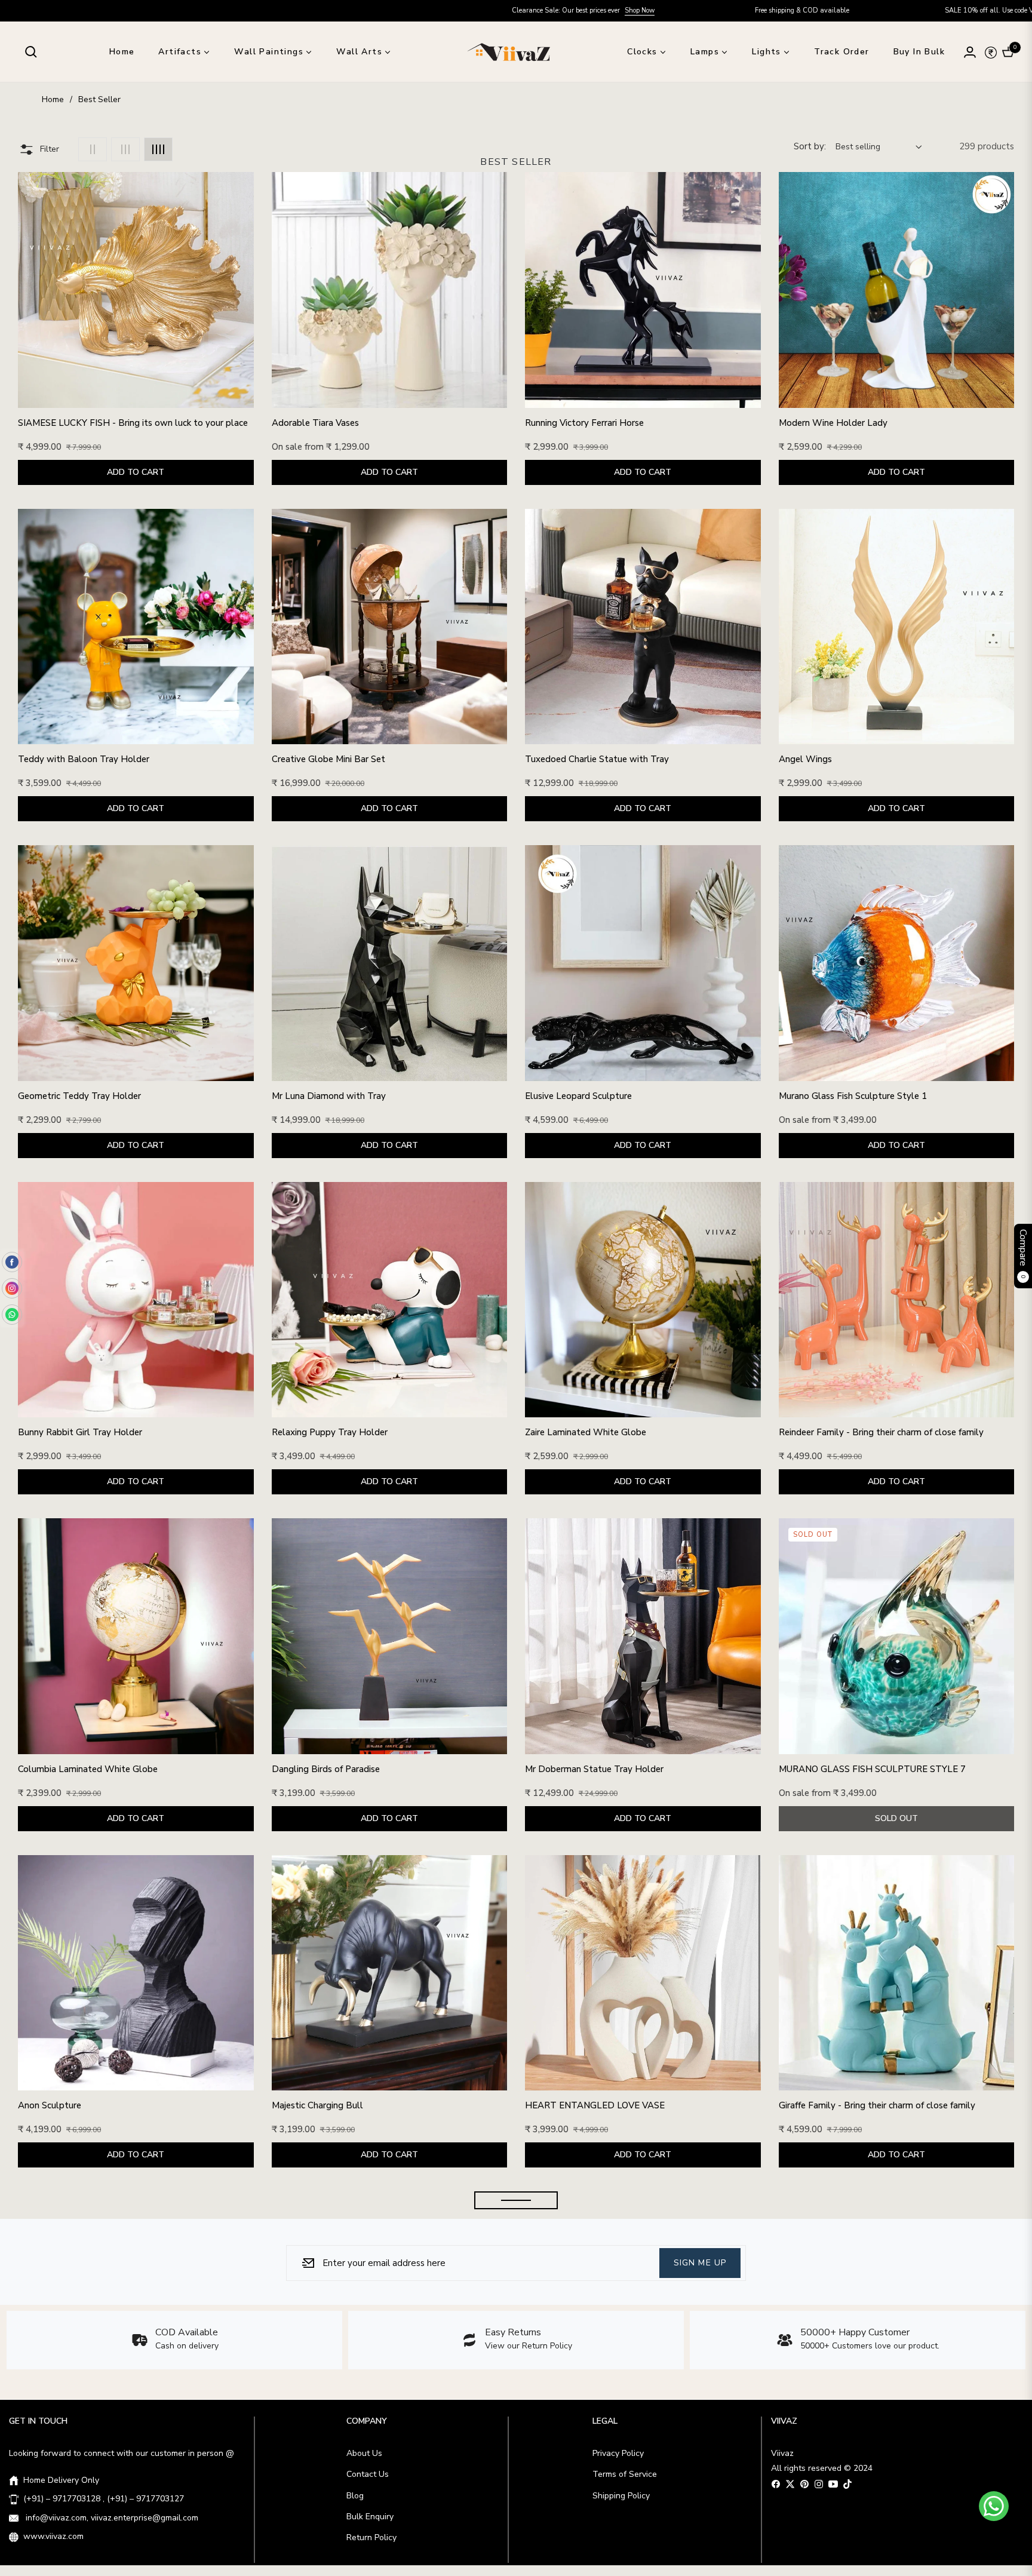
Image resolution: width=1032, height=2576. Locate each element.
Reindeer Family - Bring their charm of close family (881, 1432)
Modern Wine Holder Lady (833, 423)
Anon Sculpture (49, 2105)
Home (53, 99)
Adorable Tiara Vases (315, 423)
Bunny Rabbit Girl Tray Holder (80, 1432)
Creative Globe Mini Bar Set (328, 759)
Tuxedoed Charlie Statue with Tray (597, 759)
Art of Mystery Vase (820, 2442)
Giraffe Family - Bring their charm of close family (877, 2105)
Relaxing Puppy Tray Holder (330, 1432)
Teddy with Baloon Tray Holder (83, 759)
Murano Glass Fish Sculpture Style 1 (853, 1096)
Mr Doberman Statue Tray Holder (594, 1769)
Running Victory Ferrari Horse (584, 423)
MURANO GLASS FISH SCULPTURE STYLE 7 (872, 1769)
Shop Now (306, 10)
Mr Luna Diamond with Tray (329, 1096)
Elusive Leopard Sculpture (578, 1096)
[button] (31, 52)
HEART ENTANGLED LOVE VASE (595, 2105)
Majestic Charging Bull (317, 2105)
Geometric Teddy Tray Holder (79, 1096)
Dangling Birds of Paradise (326, 1769)
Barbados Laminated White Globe (342, 2442)
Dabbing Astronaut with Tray (585, 2442)
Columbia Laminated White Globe (88, 1769)
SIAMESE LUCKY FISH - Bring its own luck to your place (133, 423)
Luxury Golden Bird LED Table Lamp (93, 2442)
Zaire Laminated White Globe (585, 1432)
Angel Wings (805, 759)
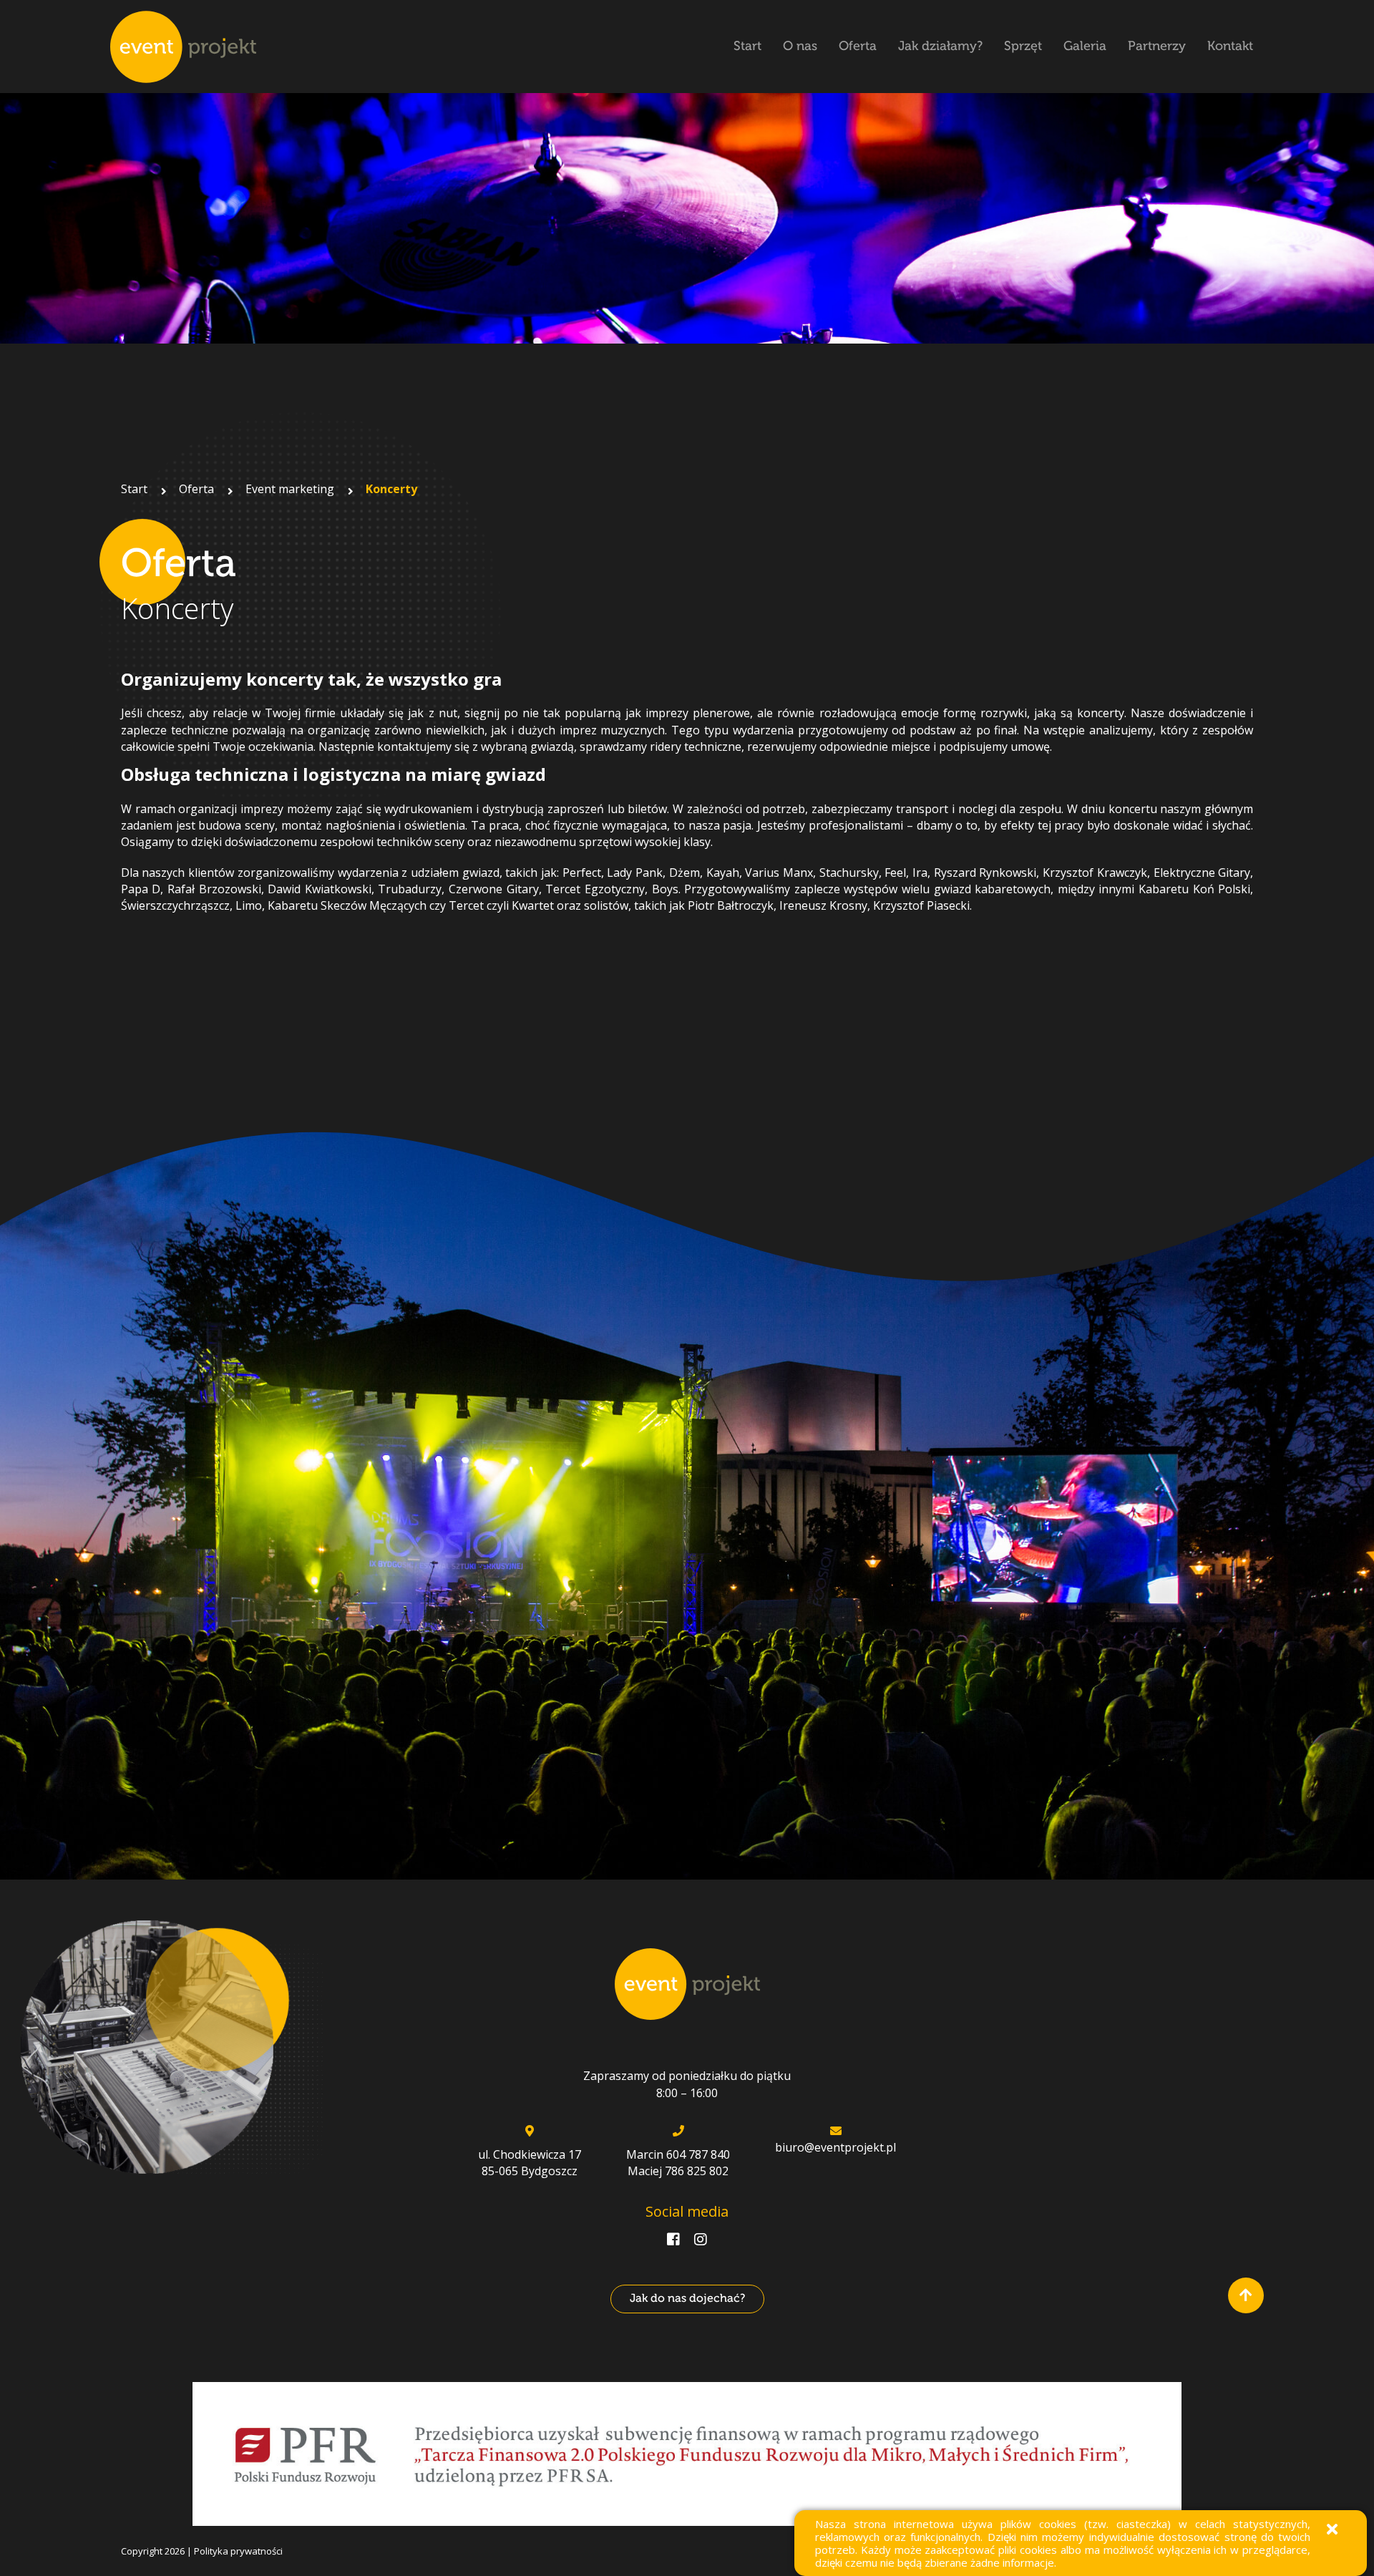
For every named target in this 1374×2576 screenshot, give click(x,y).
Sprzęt (1023, 46)
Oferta (858, 46)
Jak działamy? (940, 46)
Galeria (1084, 46)
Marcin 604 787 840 (678, 2154)
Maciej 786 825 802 (678, 2171)
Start (747, 46)
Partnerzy (1157, 46)
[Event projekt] (183, 47)
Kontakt (1230, 46)
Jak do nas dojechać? (687, 2298)
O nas (800, 46)
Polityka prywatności (238, 2551)
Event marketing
══════════
▶ **WHAT YOU ARE ASKED TO DO**
Keep both end lines and retype everything in the records above from the line containing "[button] (31, 52)" through the line containing "Angel Wings (805, 759)", exactly, with nothing else.

▶ **EXPECTED OUTPUT**
[button] (31, 52)
HEART ENTANGLED LOVE VASE (595, 2105)
Majestic Charging Bull (317, 2105)
Geometric Teddy Tray Holder (79, 1096)
Dangling Birds of Paradise (326, 1769)
Barbados Laminated White Globe (342, 2442)
Dabbing Astronaut with Tray (585, 2442)
Columbia Laminated White Globe (88, 1769)
SIAMESE LUCKY FISH - Bring its own luck to your place (133, 423)
Luxury Golden Bird LED Table Lamp (93, 2442)
Zaire Laminated White Globe (585, 1432)
Angel Wings (805, 759)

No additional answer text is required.